TASK DESCRIPTION: Copy exactly the lines from the one containing "Task: Switch to List view" through the last line of the records below, including both, and leave out any pictures.

(Stored records)
******************************

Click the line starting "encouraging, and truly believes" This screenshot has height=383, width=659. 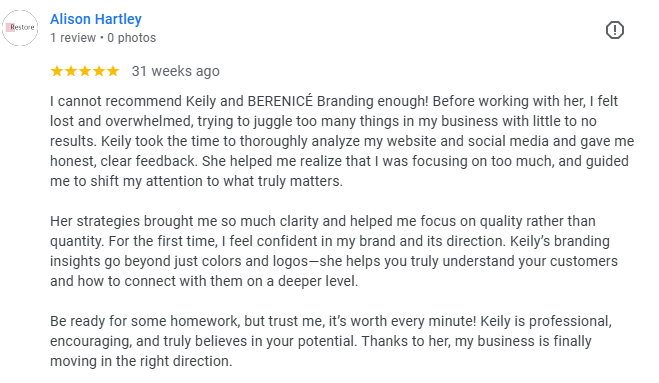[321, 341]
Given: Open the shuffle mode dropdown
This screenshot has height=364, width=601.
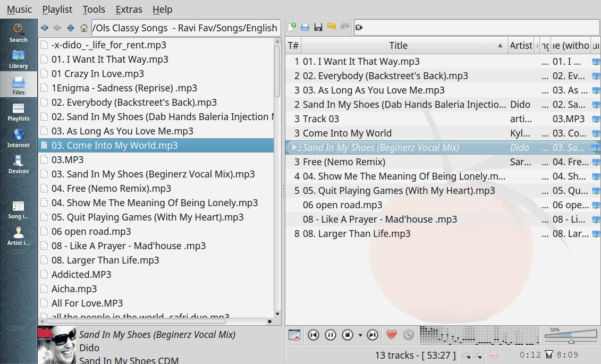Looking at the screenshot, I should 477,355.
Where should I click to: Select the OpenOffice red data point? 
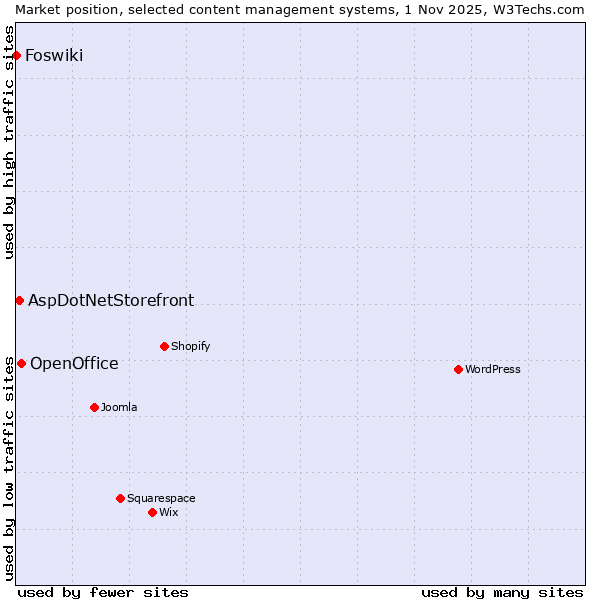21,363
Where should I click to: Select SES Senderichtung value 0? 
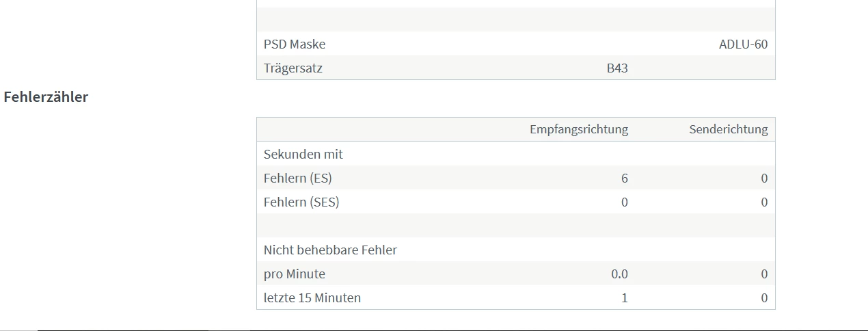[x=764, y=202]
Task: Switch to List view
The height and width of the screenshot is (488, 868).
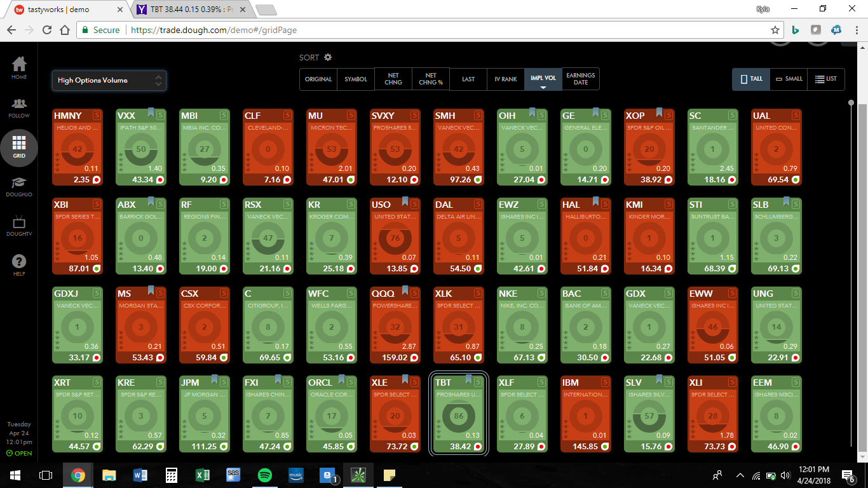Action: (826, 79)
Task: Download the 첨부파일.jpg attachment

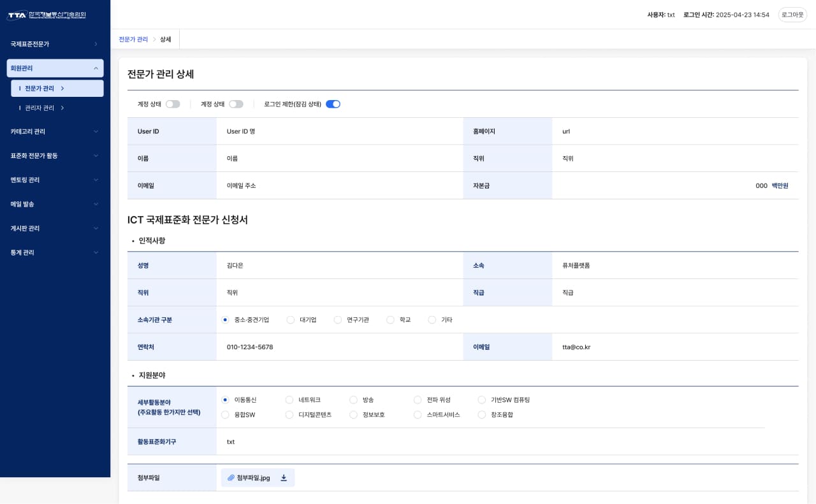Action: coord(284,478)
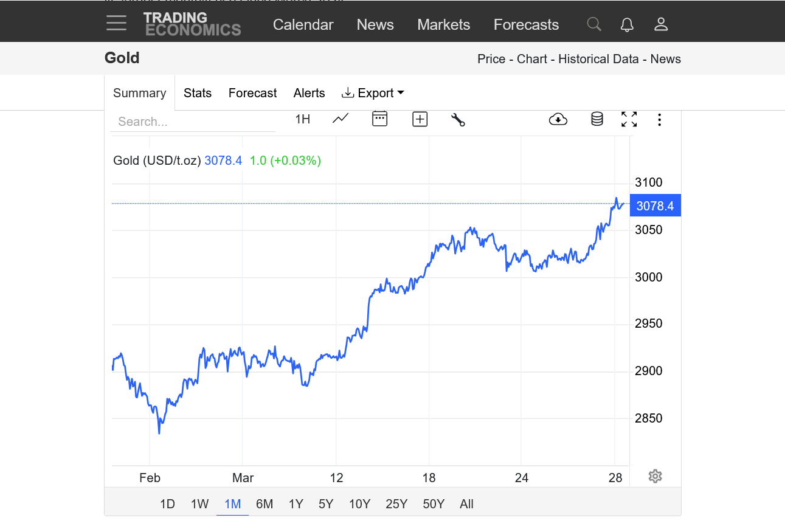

******************************

RESULT OF THE TASK:
Task: Switch to List view
The height and width of the screenshot is (488, 868).
Action: (826, 79)
Task: Download the 첨부파일.jpg attachment

Action: coord(284,478)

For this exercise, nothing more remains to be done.